**GIVEN RECORDS:**
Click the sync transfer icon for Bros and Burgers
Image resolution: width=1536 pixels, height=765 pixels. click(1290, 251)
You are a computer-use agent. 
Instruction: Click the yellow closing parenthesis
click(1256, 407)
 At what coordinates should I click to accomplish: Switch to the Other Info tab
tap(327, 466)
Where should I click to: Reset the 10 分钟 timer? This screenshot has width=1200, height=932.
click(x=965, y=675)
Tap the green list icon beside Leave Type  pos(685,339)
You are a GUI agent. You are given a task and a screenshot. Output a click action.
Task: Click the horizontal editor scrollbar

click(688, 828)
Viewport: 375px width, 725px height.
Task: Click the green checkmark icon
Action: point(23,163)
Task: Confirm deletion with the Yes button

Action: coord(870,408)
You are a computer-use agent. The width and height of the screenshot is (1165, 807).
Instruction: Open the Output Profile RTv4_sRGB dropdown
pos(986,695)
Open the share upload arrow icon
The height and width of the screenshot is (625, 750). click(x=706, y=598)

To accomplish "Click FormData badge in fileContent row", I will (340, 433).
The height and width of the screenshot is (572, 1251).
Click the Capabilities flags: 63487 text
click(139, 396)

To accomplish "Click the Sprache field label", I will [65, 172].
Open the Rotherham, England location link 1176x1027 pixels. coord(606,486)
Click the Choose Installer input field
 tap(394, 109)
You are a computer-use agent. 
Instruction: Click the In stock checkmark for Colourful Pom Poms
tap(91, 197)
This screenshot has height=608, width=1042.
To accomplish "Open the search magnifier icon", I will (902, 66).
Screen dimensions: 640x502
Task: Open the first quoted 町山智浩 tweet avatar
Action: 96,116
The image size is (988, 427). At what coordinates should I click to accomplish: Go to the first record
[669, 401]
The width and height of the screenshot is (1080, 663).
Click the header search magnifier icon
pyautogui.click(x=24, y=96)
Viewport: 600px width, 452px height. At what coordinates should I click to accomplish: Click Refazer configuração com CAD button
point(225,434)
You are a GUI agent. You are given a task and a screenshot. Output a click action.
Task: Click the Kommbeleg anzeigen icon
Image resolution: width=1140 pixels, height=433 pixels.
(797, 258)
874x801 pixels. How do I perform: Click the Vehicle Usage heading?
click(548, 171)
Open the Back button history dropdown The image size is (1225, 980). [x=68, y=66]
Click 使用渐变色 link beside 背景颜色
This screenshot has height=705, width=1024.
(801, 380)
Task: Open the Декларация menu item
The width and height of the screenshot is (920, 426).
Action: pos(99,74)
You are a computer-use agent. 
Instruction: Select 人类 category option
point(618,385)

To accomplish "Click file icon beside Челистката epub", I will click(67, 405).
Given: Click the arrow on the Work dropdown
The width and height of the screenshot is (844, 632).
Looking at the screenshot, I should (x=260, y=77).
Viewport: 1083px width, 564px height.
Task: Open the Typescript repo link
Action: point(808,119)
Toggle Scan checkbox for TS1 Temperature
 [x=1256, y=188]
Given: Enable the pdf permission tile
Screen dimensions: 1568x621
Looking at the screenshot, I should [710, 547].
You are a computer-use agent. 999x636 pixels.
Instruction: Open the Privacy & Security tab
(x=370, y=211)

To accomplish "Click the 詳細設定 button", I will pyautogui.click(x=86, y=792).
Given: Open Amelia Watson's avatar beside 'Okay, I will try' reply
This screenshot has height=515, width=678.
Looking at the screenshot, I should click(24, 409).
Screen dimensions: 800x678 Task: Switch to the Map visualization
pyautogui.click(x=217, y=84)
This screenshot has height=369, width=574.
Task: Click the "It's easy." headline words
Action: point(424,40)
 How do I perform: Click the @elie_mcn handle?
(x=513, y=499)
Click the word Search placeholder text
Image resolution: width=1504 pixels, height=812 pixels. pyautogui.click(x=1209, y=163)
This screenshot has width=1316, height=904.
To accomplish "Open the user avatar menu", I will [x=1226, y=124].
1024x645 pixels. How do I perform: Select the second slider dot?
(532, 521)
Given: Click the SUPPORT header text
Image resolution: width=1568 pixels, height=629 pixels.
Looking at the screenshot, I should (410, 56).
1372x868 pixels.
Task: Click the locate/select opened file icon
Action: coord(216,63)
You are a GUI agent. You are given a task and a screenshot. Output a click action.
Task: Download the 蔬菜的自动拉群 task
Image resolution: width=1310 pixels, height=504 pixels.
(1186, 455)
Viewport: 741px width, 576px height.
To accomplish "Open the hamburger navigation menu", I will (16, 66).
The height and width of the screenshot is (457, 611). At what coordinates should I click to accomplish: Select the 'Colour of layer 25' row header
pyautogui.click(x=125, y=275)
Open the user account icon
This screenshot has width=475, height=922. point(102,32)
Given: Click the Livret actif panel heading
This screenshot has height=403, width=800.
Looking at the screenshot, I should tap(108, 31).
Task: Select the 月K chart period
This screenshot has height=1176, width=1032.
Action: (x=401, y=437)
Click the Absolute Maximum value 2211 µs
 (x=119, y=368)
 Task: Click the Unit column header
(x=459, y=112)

**ASSIGNED TASK:** Copy out each record exactly as given, omitting none.

**OUTPUT FOR THIS EXERCISE:**
Click the sync transfer icon for Bros and Burgers
Image resolution: width=1536 pixels, height=765 pixels. click(1290, 251)
You are a computer-use agent. 
Instruction: Click the yellow closing parenthesis
click(1256, 407)
 At what coordinates should I click to accomplish: Switch to the Other Info tab
tap(327, 466)
Where should I click to: Reset the 10 分钟 timer? This screenshot has width=1200, height=932.
click(x=965, y=675)
Tap the green list icon beside Leave Type  pos(685,339)
You are a GUI agent. You are given a task and a screenshot. Output a click action.
Task: Click the horizontal editor scrollbar

click(688, 828)
Viewport: 375px width, 725px height.
Task: Click the green checkmark icon
Action: point(23,163)
Task: Confirm deletion with the Yes button

Action: coord(870,408)
You are a computer-use agent. The width and height of the screenshot is (1165, 807).
Instruction: Open the Output Profile RTv4_sRGB dropdown
pos(986,695)
Open the share upload arrow icon
The height and width of the screenshot is (625, 750). click(x=706, y=598)

To accomplish "Click FormData badge in fileContent row", I will (340, 433).
The height and width of the screenshot is (572, 1251).
Click the Capabilities flags: 63487 text
click(139, 396)

To accomplish "Click the Sprache field label", I will [65, 172].
Open the Rotherham, England location link 1176x1027 pixels. coord(606,486)
Click the Choose Installer input field
 tap(394, 109)
You are a computer-use agent. 
Instruction: Click the In stock checkmark for Colourful Pom Poms
tap(91, 197)
This screenshot has height=608, width=1042.
To accomplish "Open the search magnifier icon", I will (902, 66).
Screen dimensions: 640x502
Task: Open the first quoted 町山智浩 tweet avatar
Action: 96,116
The image size is (988, 427). At what coordinates should I click to accomplish: Go to the first record
[669, 401]
The width and height of the screenshot is (1080, 663).
Click the header search magnifier icon
pyautogui.click(x=24, y=96)
Viewport: 600px width, 452px height. At what coordinates should I click to accomplish: Click Refazer configuração com CAD button
point(225,434)
You are a GUI agent. You are given a task and a screenshot. Output a click action.
Task: Click the Kommbeleg anzeigen icon
Image resolution: width=1140 pixels, height=433 pixels.
(797, 258)
874x801 pixels. How do I perform: Click the Vehicle Usage heading?
click(548, 171)
Open the Back button history dropdown The image size is (1225, 980). [x=68, y=66]
Click 使用渐变色 link beside 背景颜色
This screenshot has height=705, width=1024.
(801, 380)
Task: Open the Декларация menu item
The width and height of the screenshot is (920, 426).
Action: pos(99,74)
You are a computer-use agent. 
Instruction: Select 人类 category option
point(618,385)

To accomplish "Click file icon beside Челистката epub", I will click(67, 405).
Given: Click the arrow on the Work dropdown
The width and height of the screenshot is (844, 632).
Looking at the screenshot, I should (x=260, y=77).
Viewport: 1083px width, 564px height.
Task: Open the Typescript repo link
Action: point(808,119)
Toggle Scan checkbox for TS1 Temperature
 [x=1256, y=188]
Given: Enable the pdf permission tile
Screen dimensions: 1568x621
Looking at the screenshot, I should [710, 547].
You are a computer-use agent. 999x636 pixels.
Instruction: Open the Privacy & Security tab
(x=370, y=211)

To accomplish "Click the 詳細設定 button", I will pyautogui.click(x=86, y=792).
Given: Open Amelia Watson's avatar beside 'Okay, I will try' reply
This screenshot has height=515, width=678.
Looking at the screenshot, I should click(24, 409).
Screen dimensions: 800x678 Task: Switch to the Map visualization
pyautogui.click(x=217, y=84)
This screenshot has height=369, width=574.
Task: Click the "It's easy." headline words
Action: point(424,40)
 How do I perform: Click the @elie_mcn handle?
(x=513, y=499)
Click the word Search placeholder text
Image resolution: width=1504 pixels, height=812 pixels. pyautogui.click(x=1209, y=163)
This screenshot has width=1316, height=904.
To accomplish "Open the user avatar menu", I will [x=1226, y=124].
1024x645 pixels. How do I perform: Select the second slider dot?
(532, 521)
Given: Click the SUPPORT header text
Image resolution: width=1568 pixels, height=629 pixels.
Looking at the screenshot, I should (410, 56).
1372x868 pixels.
Task: Click the locate/select opened file icon
Action: coord(216,63)
You are a GUI agent. You are given a task and a screenshot. Output a click action.
Task: Download the 蔬菜的自动拉群 task
Image resolution: width=1310 pixels, height=504 pixels.
(1186, 455)
Viewport: 741px width, 576px height.
To accomplish "Open the hamburger navigation menu", I will (16, 66).
The height and width of the screenshot is (457, 611). At what coordinates should I click to accomplish: Select the 'Colour of layer 25' row header
pyautogui.click(x=125, y=275)
Open the user account icon
This screenshot has width=475, height=922. point(102,32)
Given: Click the Livret actif panel heading
This screenshot has height=403, width=800.
Looking at the screenshot, I should tap(108, 31).
Task: Select the 月K chart period
This screenshot has height=1176, width=1032.
Action: (x=401, y=437)
Click the Absolute Maximum value 2211 µs
 (x=119, y=368)
 Task: Click the Unit column header
(x=459, y=112)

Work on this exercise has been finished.